Becoming a teacher is a process not a sudden event. As the supervising teacher I may put any limitations or requirements I wish on the new candidate although in general I try to support her and do my best to make sure that she succeeds. Each candidate has an unique course. I begin watching and pondering the possibilities long before someone becomes a teacher. I consider the insight of the candidate, her dedication and her contribution to the Dharma. The sangha is consulted for an assessment of the candidates's character and leadership capacity and general acceptance as a possible teacher. I consult Aitken Roshi. I consult other teachers too, not so much for an assessment of the character of the candidate but for a check on my own motives and degree of consciousness. So I meditate and dream and worry about the decision for some years -- till everything seems to be in harmony. It's a grave decision and I too an changed by the process. Meanwhile the training of the candidate is going on -- nothing keeps still.

Now to consider the particular situation of XYZ. The point here was give someone who had shown a sincere dedication to the Dharma over a long period of time and who had already some success in teaching in a related tradition, a place to begin. He has my support and trust And we are in frequent contact. Yet he does not have the entire acceptance of the Sydney sangha. I don't think that we should look at this as a pathology. No one needs to be to blame here. He was made a teacher to see what he could make of being a teacher. That is his koan. Any teacher is still developing and a candidate especially needs to be interested in how his own character work takes place. We are shaped by our adversity and we teach by the generosity we bring to our constrained circumstances. Teacher needs the ability to face and hold contradictions without prematurely jumping to one side or another. And what a teacher candidate needs so too a sangha. We are all in the crucible.

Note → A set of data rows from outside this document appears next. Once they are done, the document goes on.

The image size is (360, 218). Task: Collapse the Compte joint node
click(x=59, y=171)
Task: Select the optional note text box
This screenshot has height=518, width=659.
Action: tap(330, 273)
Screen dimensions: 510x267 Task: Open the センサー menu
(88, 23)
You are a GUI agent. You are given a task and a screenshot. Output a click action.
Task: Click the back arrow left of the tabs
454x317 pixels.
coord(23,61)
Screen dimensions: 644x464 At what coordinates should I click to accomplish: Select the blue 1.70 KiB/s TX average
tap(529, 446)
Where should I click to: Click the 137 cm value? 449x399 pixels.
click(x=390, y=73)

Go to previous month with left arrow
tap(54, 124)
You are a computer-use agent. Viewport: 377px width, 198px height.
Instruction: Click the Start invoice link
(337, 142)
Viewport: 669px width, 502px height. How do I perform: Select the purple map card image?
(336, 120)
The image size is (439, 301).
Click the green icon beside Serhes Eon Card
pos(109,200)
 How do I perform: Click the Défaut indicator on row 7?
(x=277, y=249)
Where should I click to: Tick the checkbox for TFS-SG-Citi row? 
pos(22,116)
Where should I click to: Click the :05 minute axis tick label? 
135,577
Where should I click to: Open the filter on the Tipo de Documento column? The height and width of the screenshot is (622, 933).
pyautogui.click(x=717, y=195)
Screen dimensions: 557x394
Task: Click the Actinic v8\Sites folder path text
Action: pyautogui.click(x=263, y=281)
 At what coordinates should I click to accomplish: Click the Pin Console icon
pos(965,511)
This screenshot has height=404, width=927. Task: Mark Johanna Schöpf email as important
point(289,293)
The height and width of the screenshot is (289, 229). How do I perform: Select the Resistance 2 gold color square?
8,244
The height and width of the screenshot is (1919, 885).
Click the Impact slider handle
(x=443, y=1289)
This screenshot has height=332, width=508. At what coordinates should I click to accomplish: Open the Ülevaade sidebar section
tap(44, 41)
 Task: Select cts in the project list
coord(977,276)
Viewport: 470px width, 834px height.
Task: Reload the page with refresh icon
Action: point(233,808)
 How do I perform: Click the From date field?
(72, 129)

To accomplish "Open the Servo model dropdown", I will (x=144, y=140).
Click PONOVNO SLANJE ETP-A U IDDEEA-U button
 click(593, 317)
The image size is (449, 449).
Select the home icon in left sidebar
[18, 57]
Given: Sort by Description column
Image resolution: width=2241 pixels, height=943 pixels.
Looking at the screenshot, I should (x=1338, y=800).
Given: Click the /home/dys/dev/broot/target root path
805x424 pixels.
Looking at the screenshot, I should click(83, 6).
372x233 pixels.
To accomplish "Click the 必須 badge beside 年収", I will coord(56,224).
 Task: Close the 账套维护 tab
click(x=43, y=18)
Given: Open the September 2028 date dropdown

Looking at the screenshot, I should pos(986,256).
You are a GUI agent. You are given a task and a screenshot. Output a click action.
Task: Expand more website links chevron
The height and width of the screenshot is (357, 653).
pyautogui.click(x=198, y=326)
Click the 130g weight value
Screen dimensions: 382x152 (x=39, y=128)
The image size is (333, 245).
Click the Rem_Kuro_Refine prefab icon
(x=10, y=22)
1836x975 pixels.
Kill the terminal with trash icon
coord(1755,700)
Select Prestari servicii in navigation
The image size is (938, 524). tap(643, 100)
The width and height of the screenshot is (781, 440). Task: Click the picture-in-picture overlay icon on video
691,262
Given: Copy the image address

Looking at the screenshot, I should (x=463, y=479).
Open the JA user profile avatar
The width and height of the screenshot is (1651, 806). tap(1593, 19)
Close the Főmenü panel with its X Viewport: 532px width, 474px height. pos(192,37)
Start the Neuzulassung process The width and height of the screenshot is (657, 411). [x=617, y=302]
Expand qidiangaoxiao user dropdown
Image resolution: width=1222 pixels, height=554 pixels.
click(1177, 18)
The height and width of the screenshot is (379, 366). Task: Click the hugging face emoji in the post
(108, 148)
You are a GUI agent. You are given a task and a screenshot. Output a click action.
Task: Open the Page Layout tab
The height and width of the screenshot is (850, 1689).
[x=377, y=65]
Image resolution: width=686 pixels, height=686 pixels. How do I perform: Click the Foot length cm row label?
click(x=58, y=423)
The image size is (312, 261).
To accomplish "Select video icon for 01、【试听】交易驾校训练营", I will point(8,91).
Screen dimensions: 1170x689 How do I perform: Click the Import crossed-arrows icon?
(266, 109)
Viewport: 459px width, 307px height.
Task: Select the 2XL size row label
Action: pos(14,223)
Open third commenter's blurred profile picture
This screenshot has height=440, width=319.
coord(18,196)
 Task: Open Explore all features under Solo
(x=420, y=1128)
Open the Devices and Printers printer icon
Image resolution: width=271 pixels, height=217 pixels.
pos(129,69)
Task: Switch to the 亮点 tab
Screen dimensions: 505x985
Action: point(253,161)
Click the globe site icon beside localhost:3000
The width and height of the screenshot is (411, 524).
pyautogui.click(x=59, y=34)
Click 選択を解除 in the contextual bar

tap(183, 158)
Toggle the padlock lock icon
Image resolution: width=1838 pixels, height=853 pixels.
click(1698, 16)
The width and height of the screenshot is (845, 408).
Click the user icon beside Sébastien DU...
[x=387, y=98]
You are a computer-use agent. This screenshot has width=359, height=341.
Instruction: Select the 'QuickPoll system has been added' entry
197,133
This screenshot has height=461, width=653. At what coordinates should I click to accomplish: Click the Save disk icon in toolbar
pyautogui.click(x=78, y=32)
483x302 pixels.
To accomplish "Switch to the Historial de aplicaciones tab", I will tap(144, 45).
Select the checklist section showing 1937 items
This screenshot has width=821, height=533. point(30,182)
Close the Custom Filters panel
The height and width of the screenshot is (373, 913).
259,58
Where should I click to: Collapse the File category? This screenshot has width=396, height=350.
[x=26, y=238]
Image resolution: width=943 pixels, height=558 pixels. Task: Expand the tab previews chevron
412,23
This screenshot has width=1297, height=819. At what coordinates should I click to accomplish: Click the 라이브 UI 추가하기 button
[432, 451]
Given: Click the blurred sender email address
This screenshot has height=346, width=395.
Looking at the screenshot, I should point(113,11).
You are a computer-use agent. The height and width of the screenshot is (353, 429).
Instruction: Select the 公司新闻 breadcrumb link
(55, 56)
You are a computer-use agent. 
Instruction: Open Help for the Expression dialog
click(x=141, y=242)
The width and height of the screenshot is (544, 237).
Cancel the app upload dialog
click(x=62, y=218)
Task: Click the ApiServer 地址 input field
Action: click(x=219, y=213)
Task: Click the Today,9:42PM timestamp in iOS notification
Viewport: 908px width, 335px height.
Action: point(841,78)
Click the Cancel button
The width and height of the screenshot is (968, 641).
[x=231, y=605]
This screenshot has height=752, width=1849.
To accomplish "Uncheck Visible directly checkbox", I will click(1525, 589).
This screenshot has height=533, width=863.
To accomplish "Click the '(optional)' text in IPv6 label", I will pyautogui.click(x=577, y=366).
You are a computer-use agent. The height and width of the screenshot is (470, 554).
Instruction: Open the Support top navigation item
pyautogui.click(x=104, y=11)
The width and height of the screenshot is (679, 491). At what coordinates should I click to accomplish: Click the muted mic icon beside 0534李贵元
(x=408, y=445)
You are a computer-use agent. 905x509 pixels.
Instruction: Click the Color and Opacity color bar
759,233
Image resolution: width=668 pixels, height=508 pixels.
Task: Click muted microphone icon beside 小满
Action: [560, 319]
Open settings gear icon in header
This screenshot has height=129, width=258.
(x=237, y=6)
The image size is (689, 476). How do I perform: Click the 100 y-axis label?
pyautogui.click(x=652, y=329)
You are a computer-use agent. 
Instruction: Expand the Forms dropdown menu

I have seen and in one case overseen other situations like this. The best outcome seems to appear when the candidate accepts that the time is not right and takes the task of working with the sangha as his own Zen practice. This is a deep practice and a part of training in insight as well as in character. The sangha needs to be curious in a steady kind of way -- not necessarily knowing what the best outcome will be but embarking on an inner questioning and deepening about what it truly wants in a teacher and what it can provide itself, and, especially, what it is right to do. Candidate and sangha both, we cannot ask others to change -- we must change ourselves and trust that others will recognize and follow.

Our enduring conflicts are often with those who are good but imperfect in ways particularly tempting or distressing to us. Such conflicts take on their own life after a while and give us a mission and a sort of identity. I have had my own share of quarrels in Zen. The only way I have found to heal old wounds is when hoping for nothing I release the other person from my animus against them and, incidentally, from my opinions about them. Forgiveness is hard but has actual consequences and a magical power of blessing. It is a way -- more commonly like farming than like getting struck by lightning. I have not seen it come about by lobbying. Whatever decisions you come up with, as a board, it is of the utmost necessity that your hearts are in it. So, right now any change from the current situation would mean, not just a grudging agreement, but a heartfelt willingness to have a new situation. And do not be afraid of waiting if this means doing it right. If the foundation is good the rest of the building is easy.

The Sydney Zendo is in its own fashion a grand undertaking. I imagine that there will be eventually a collegium of teachers in Sydney. If we are in the Tao when we make these decisions then other good things will naturally appear. We need to live in harmony not because it is easy or even always possible but because it is our work and our work reveals us to be something greater than we thought we were, with more hope and more possibility. I encourage you to persevere and to be tolerant of and curious about what you nay discover.